Der Sozialverband fordert zudem, den gesetzlichen Mindestlohn »deutlich« anzuheben. Nach Berechnungen des Verbandes müsste die Lohnuntergrenze bei 11,60 Euro liegen, damit die Betroffenen wenigstens die Grundsicherungsschwelle von 773 Euro erreichen. Die im nächsten Jahr geplante Anhebung des Mindestlohns von derzeit 8,50 auf 8,84 Euro reicht demnach nicht aus.

Der Verband drängt auch darauf, dass für Hartz-IV-Bezieher »sachgerechte Beiträge« in die Rentenkasse gezahlt werden. Im Januar 2011 wurden die Pflichtbeiträge für Langzeitarbeitslose, die bis dahin vom Amt gezahlt wurden, Opfer eines »Sparpaktes« der damaligen schwarz-gelben Bundesregierung. Seitdem werden keine Beiträge mehr abgeführt. Klaus Michaelis, Vorstandsmitglied des Sozialverbands, plädierte dafür, dass Zeiten der Niedriglohnbeschäftigung und der Langzeitarbeitslosigkeit aufgewertet werden sollten. Zudem müssten die systemwidrigen Abschläge bei Erwerbsminderungsrenten abgeschafft werden.

Das Rentenniveau, also das Verhältnis der Rente zum Durchschnittsgehalt, sollte nach Ansicht des Verbands von derzeit 47,7 auf vorerst 50 Prozent angehoben werden. Nach derzeitigem Stand kann das Niveau bis 2030 auf 43 Prozent sinken.

Das alles ist nicht zum Nulltarif zu haben. Die Zusatzkosten schätzt der Sozialverband auf bis zu 35 Milliarden Euro. Geld, das vor allem aus dem Steuersäckel kommen soll. Der Verband schlägt vor, den Bundeszuschuss aus Steuern für versicherungsfremde Leistungen in der Rente um mindestens 20 Milliarden Euro anzuheben. Das würde den bestehenden Rückstau beim Zuschuss von 13 Milliarden Euro abdecken.

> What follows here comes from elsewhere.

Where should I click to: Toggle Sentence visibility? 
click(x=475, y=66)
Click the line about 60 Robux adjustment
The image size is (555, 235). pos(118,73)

Viel Geld, meinte auch Sozialverbandspräsident Bauer, der »durchaus Potenzial« sieht, die Steuereinnahmen sozialverträglich zu erhöhen - etwa durch Anhebung des Spitzensteuersatzes und der Kapitalertragssteuer sowie die Wiedereinführung der Vermögenssteuer.

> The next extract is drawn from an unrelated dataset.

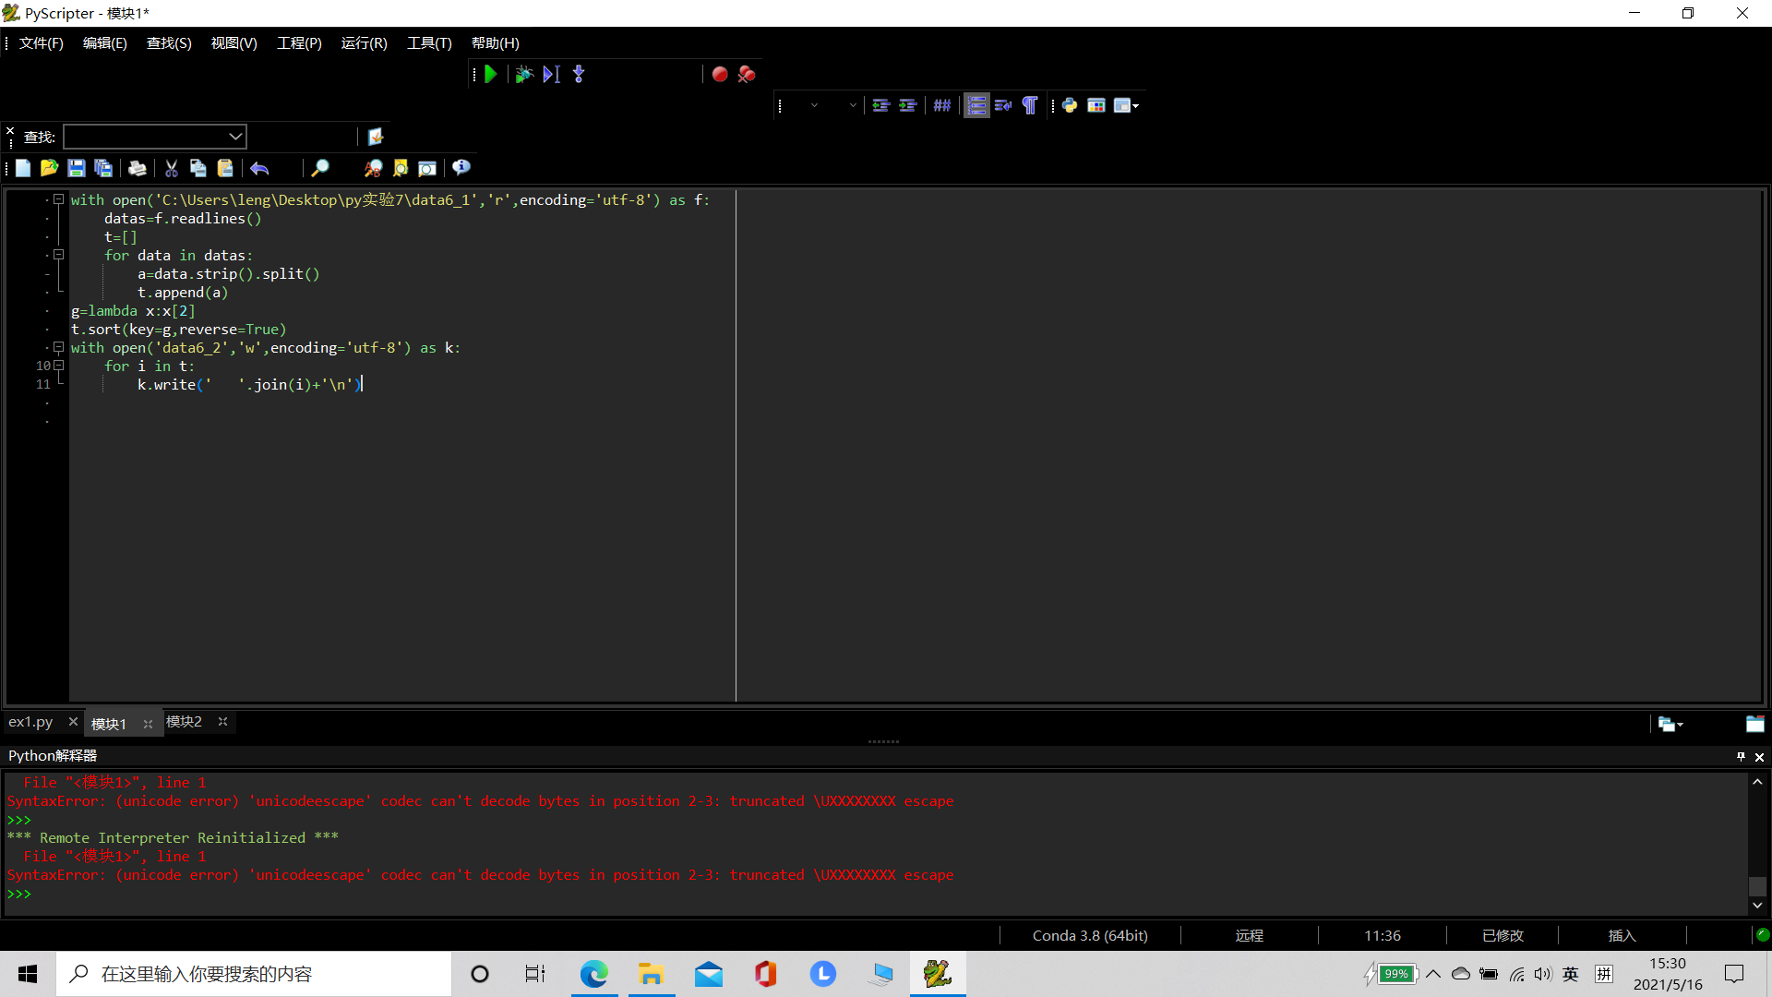Click the green Run script button
Screen dimensions: 1772x997
(x=491, y=75)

Die LINKE begrüßte die Vorschläge. Der SoVD liefere mit seinem Konzept »wichtige Bausteine für eine Rentenreform«, erklärte die Parteivorsitzende Katja Kipping am Dienstag. »Fakt ist: Die gesetzliche Rente muss gestärkt werden. Die schwarz-rote Bundesregierung ist schlecht beraten, wenn sie die Lebensleistung der Menschen in Deutschland den Interessen privater Versicherungskonzerne unterwirft«, erklärte Kipping.

Das arbeitgebernahe Institut der deutschen Wirtschaft (IW) in Köln appellierte dagegen an den Egoismus der Jüngeren und warnte vor hohen Kosten für die Generation der Kinder und Enkel. Eine Beibehaltung des Rentenniveaus von derzeit 47,5 Prozent würde im Jahr 2030 Mehrausgaben von über 28 Milliarden Euro verursachen.